The following figure shows how models are used.

Let’s look at each piece of the diagram. The first circle is labeled “**real world system**.” Drawing a line around some system involves deciding which parts are in your system and which are in the environment. For example, to study the arrival and service of customers at a bank, you would probably include the tellers, the drive up window, and the ATM, but not include the roads and traffic system that people use to get to the bank.

The second circle is labeled “**model**.” Some types of engineers use physical models. For example, a civil engineer might place a scale model of a building on a shaking table to predict how the building will respond to an earthquake. IEs tend to use mathematical models, expressed in equations or sometimes in computer code. For example, an IE might use the mathematics of queuing theory to create a model of the bank.

The top arrow labeled “**representation**” reminds us that the model represents the real world system but only the relevant parts of the system. Our model of the bank must include information on the time between customer arrivals and the time to serve each customer (both of these times vary from customer to customer), but the model doesn’t have to include descriptions of what color clothing customers wear. Depending on the purpose of our model it might include information on customer’s disabilities so we can predict how many teller windows must be accessible to people in wheelchairs. The M/M/1 queuing model describes the time between arrivals as an exponential random variable with average 1 customer/λ (say 6 minutes) and the time of service as an exponential random variable with average 1 customer/μ (say 4 minutes).

A model is never exactly correct; you should always remember the phrase “**it’s only a model**.” For example, the M/M/1 queuing model assumes that customers arrive at the average rate of 1 customer every 6 minutes, or 10 customers per hour. Actually, the arrival rate probably varies over the day.

An IE creates a model in order to extract information; the loop from the model to itself is labeled “**analysis**.” IEs use some models quite frequently and IEs can use mathematical results that others have proven.

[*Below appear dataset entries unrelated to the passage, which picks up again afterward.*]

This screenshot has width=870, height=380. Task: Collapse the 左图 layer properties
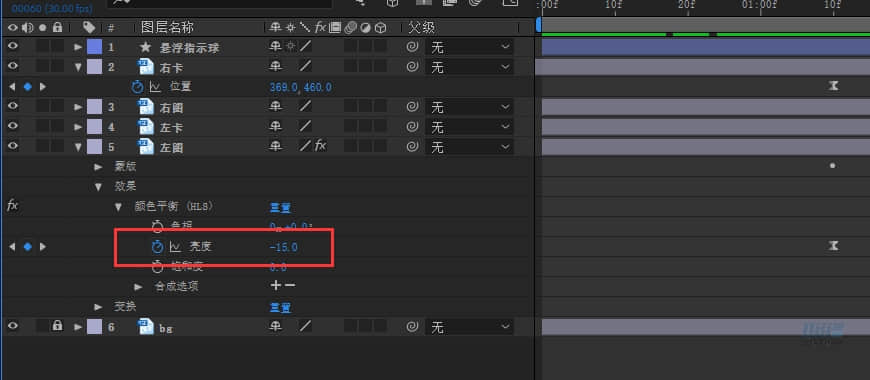(78, 147)
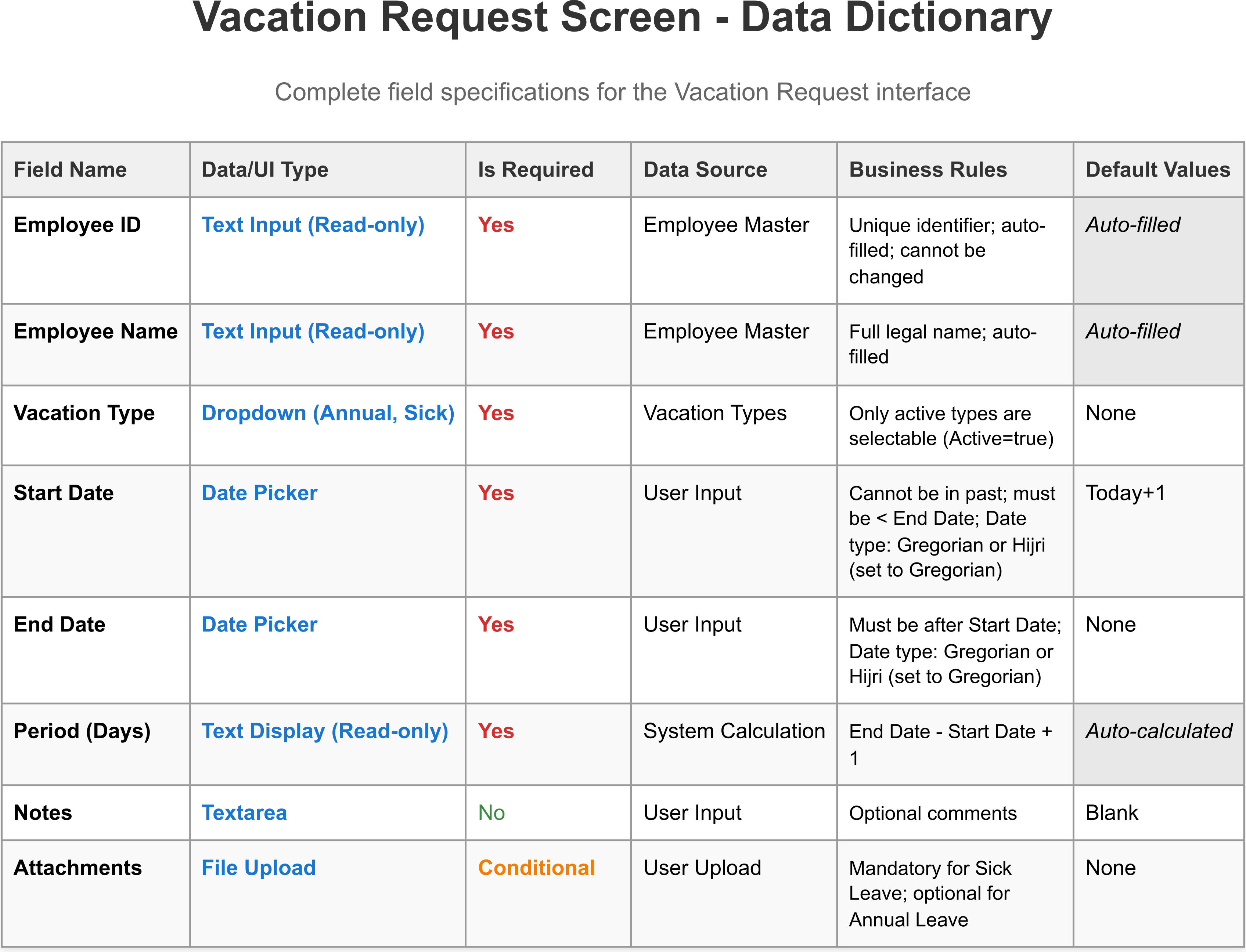
Task: Select the Today+1 default value cell
Action: coord(1125,493)
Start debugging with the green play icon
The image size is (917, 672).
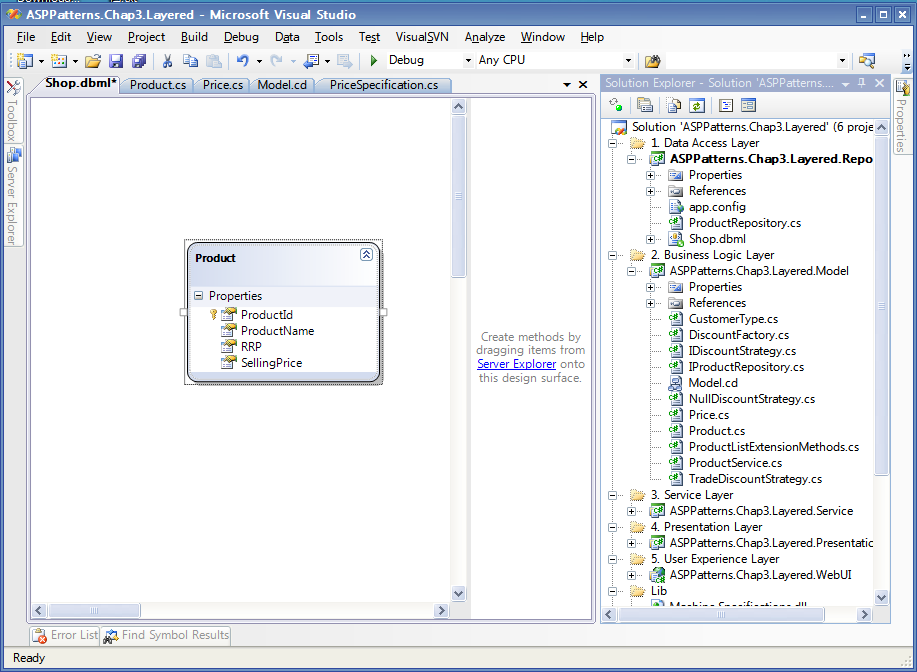374,61
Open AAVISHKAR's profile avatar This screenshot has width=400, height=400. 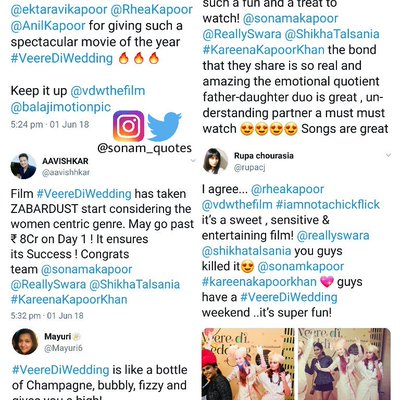23,166
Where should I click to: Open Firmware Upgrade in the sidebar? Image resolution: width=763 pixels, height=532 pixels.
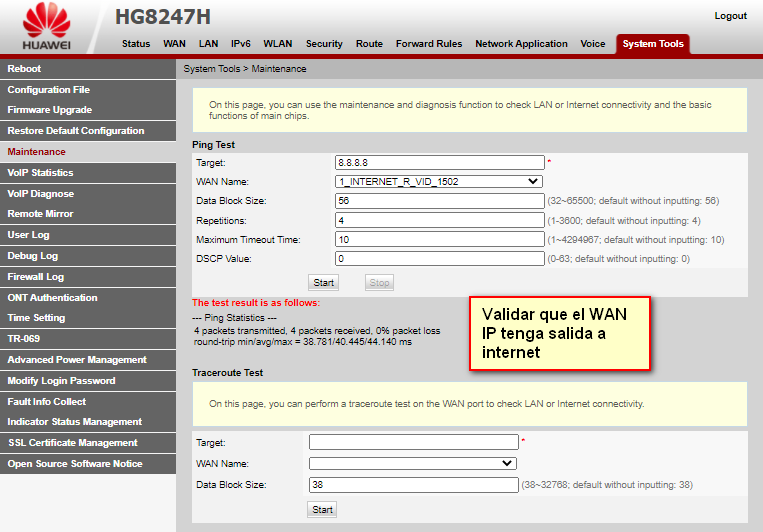[x=50, y=110]
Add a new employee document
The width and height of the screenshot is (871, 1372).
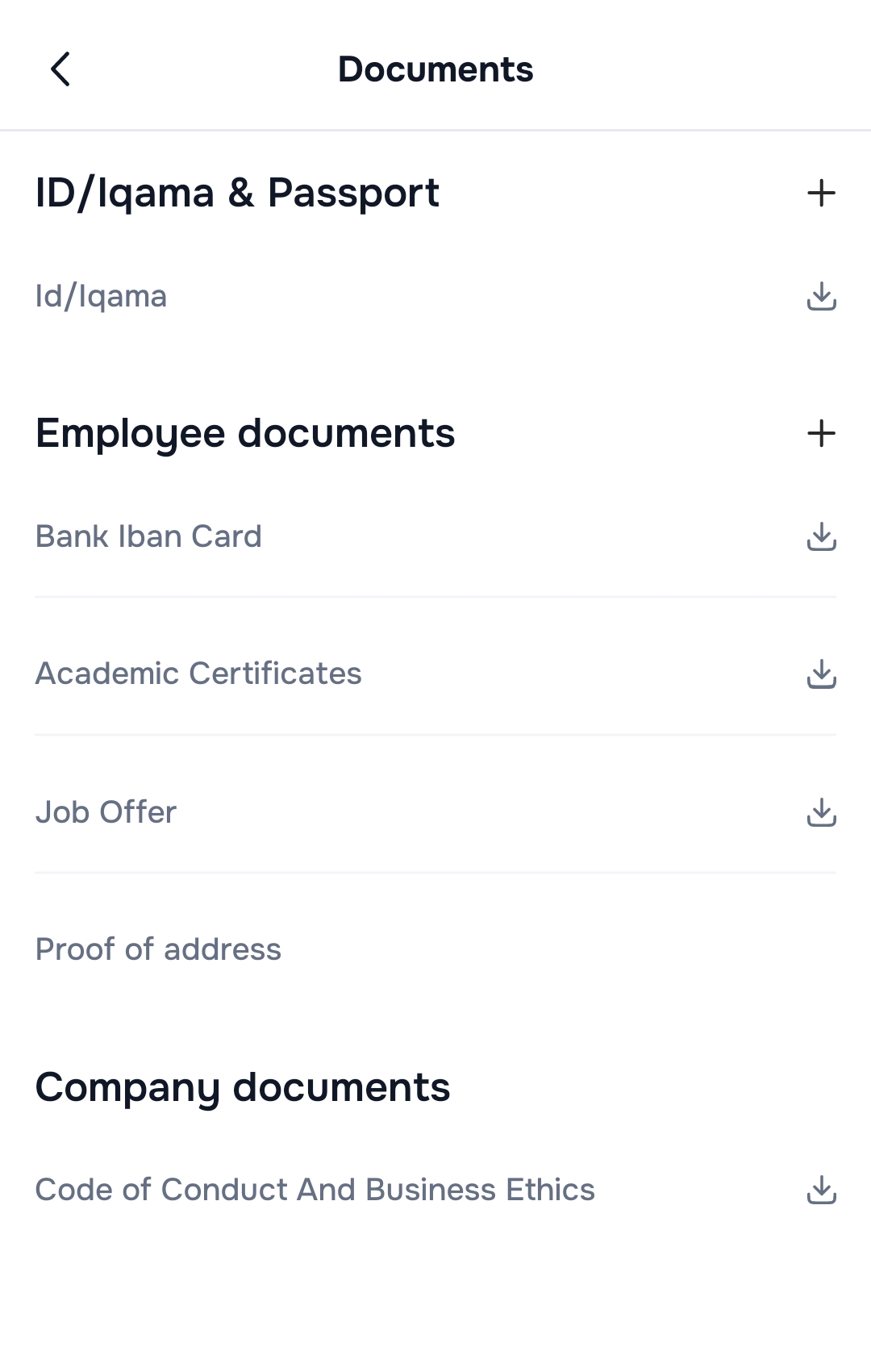(x=821, y=434)
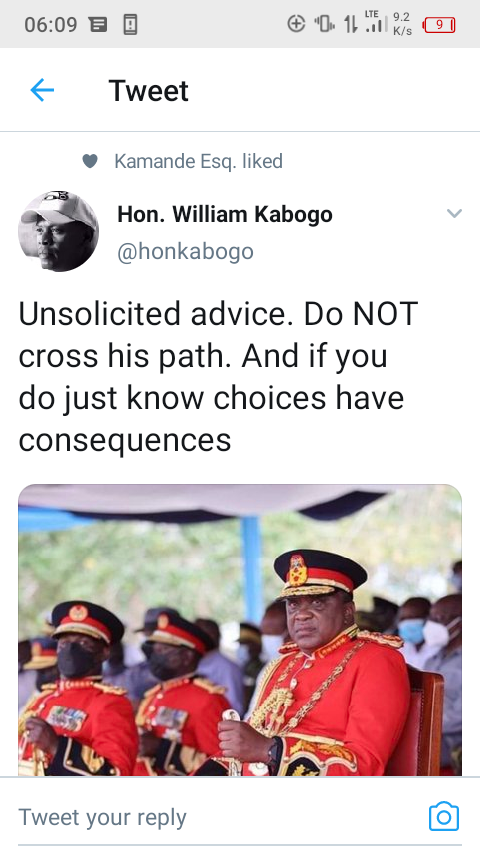Tap the blue back arrow

[42, 90]
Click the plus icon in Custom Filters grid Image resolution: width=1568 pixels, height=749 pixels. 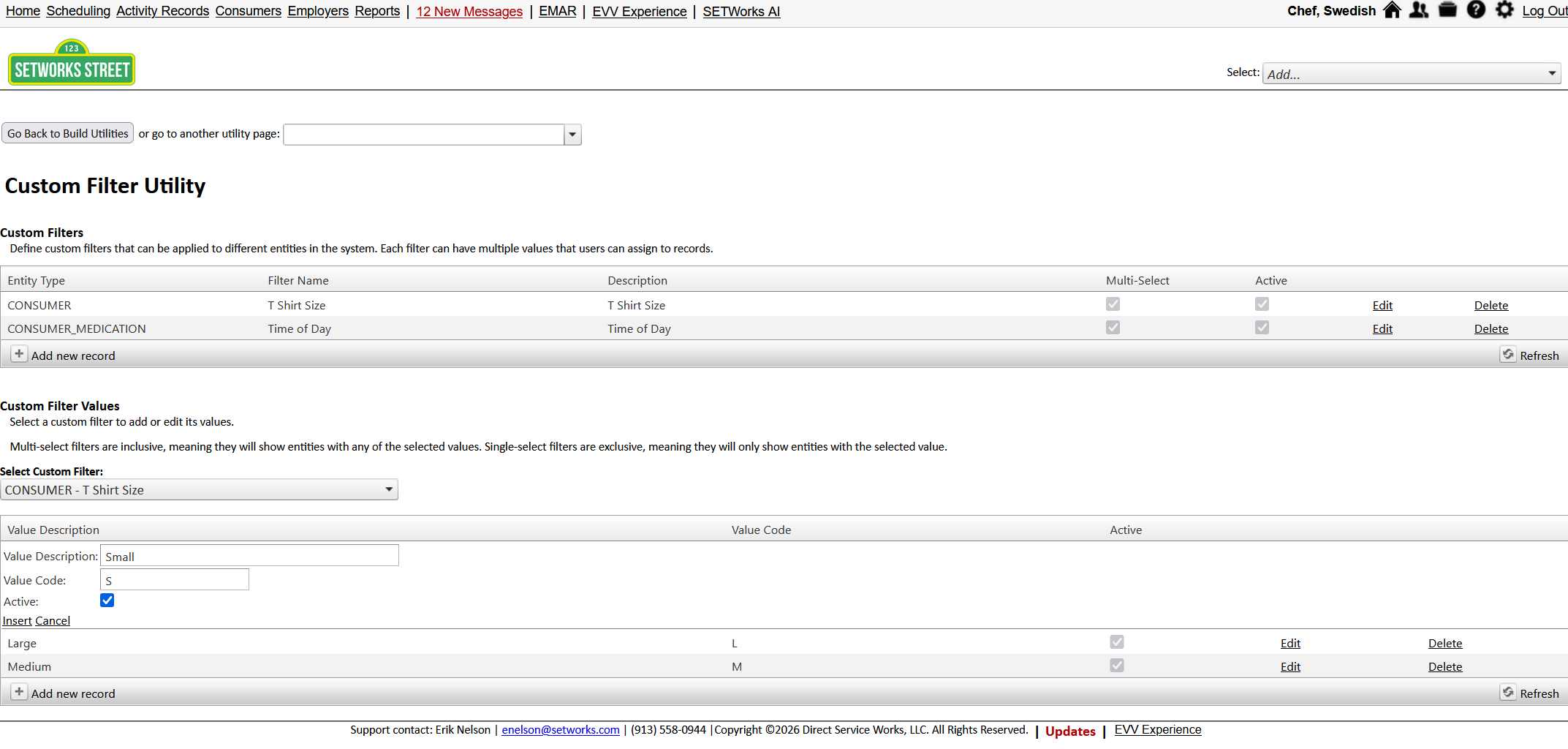coord(19,355)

For example, for the M/M/1 queuing model can be used to compute the average number of people in the queue.

The line labeled “**interpretation**” is where the IE interprets the mathematical results of the model back to the real world system. Now the IE must again remember “it’s only a model” so the predictions may not be perfect. Since the M/M/1 queuing model assumes a constant average arrival rate, the results using λ = 10 customers per hour can only be applied to the period of the day with that arrival rate. A separate model might be needed for the lunch hour, which is probably busier.

IEs are responsible for efficiency, including the efficient use of time and resources. You already know from calculus class how to find the maximum or minimum of a function and calculus is one tool that IEs use. However, IEs often need to maximize or minimize a linear function, which sounds easy, but finding the solution isn’t easy when there are many variables and also some constraints. The following is an example of such a problem.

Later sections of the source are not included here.